Friday, December 21, 2012

Children learn when they feel free to not learn!

Isha loves bharatanatyam. One day, I had taken her to my friend Ani's dance performance expecting her to sit still and watch it. Not the entire duration, but at least a part of it. We settled down towards the back end to not let her disturb the audience. But much to my disappointment, Isha insisted on moving up and down the aisle, curious to check out people's video cameras as they were recording the dance, climbing up and down the chairs, dancing to herself and doing her own thing. I concluded that she wasn't watching the dance or taking it in! As I was narrating this incident to Dev, my friend and unschooling parent himself, he said "Children absorb everything in their environment in ways that you may not even be able to perceive. So, there is no way for you to tell what she took away from that whole experience. When some experience is overwhelming for children to take in, they distract themselves just as a way to cope with it." Just a few days after that, when Isha was dancing away to some music, I asked her where she had learnt some of those very new movements. She said 'This is how Ani mama danced the other day.' Dev was right!

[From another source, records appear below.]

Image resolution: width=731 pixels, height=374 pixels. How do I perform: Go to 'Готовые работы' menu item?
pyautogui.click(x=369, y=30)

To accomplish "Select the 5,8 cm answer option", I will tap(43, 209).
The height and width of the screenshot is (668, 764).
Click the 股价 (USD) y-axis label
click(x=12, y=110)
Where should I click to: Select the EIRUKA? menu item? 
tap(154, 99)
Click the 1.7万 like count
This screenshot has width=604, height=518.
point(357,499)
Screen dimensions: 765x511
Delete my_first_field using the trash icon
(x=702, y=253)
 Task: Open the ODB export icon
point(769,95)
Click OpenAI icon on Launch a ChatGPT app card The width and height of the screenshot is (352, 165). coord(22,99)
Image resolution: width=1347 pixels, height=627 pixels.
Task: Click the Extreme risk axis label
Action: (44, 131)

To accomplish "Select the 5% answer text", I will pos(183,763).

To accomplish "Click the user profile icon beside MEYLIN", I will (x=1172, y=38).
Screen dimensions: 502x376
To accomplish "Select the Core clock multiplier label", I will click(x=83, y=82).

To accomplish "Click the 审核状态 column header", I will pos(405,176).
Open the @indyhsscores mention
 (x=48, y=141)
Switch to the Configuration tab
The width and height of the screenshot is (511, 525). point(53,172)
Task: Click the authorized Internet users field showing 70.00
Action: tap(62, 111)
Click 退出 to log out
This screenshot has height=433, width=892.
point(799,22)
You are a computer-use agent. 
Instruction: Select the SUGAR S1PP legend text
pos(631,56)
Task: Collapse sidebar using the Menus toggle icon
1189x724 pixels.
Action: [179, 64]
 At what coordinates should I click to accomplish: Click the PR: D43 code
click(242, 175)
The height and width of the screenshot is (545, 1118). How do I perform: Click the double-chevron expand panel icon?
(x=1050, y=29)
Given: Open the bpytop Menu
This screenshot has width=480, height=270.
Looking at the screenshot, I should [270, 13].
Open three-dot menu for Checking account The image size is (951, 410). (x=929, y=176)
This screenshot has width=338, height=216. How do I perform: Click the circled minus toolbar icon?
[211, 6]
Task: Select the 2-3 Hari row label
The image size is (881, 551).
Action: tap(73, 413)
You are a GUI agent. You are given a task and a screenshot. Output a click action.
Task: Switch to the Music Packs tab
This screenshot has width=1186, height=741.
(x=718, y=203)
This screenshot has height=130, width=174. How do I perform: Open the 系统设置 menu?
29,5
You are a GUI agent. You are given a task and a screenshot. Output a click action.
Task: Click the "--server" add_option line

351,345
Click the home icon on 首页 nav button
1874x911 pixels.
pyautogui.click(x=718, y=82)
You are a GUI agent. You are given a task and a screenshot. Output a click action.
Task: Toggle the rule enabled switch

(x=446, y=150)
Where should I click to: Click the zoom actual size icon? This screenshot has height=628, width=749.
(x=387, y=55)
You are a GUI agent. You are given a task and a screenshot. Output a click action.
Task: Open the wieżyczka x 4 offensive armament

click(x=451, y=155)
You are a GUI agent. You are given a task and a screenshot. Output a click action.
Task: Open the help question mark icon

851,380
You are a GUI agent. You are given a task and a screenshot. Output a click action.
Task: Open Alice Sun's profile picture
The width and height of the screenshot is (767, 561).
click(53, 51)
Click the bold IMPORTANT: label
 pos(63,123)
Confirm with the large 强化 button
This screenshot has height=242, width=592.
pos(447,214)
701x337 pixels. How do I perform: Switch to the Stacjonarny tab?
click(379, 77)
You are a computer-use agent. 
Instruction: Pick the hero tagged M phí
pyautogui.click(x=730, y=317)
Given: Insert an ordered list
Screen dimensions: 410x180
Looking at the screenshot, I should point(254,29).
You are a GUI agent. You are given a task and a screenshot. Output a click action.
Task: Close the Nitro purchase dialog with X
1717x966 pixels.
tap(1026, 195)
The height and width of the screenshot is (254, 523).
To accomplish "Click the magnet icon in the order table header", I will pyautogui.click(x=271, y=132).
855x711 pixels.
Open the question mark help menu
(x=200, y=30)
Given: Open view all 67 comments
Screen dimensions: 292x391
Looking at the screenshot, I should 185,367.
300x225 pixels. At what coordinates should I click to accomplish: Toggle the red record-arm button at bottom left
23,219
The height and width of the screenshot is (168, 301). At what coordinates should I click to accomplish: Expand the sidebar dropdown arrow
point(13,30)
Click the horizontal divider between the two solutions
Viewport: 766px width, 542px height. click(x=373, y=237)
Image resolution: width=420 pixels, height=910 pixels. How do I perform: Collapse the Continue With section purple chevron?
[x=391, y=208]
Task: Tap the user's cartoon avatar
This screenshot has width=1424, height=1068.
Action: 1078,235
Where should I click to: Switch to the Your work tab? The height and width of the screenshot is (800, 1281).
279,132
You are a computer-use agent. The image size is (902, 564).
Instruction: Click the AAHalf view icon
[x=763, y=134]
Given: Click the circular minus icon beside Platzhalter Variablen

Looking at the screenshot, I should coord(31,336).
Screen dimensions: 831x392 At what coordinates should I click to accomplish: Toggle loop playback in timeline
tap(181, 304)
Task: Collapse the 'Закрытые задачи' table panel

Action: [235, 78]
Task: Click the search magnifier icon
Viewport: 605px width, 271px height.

Everyone at work to make the herb spiral.
Over the past week, a few of us homeschooling families (6 adults and 8 children to be precise) have been working together in a garden for about three hours every day. It needs to be noted here that these sessions were also meant to be an 'educational / learning experience' for the children, which is conventionally defined as one where the 'learner' is paying attention and stays focused on that one thing and just taking it all in. Focus, attention, etc. are definitely important for learning. But there are things more fundamental, more subtle but more important to enable wholistic learning, that unfolded in these gardening sessions. 

* Adults themselves were in the pursuit of learning and exploring, something that they held greatly valuable. The space was offered to the children as co-explorers. Such spaces make children feel empowered to be active participants in the learning.

Children making clay 
Children running around
* Interesting activities - like making a clay paste, collecting stones, etc. were offered. They enliven the senses and deepen the learning experience. 

Children climbing trees
* The children were NOT expected to work or to learn. Nobody was telling them "Listen to what aunty is saying. Come do this. Take notes." They were free to do their own thing. To me, this is one of the most important pre-conditions to learning. The freedom of choice to not learn if they chose not to. Just knowing that she is truly free to walk away enables the child's mind to remain the most absorbant. A child learns because she yearns to, not because she is expected to. What happens in the latter case is 'memorisation of information to please the one who expects'. This usually stays for a short duration. Excepting a few hard workers, the others were walking around (always showing up if there were specific requests by the adults leading the work), climbing trees, collecting snails and earthworms creating a sanctuary, befriending the dog there, just chatting away, fighting, eating, and sitting around doing nothing.  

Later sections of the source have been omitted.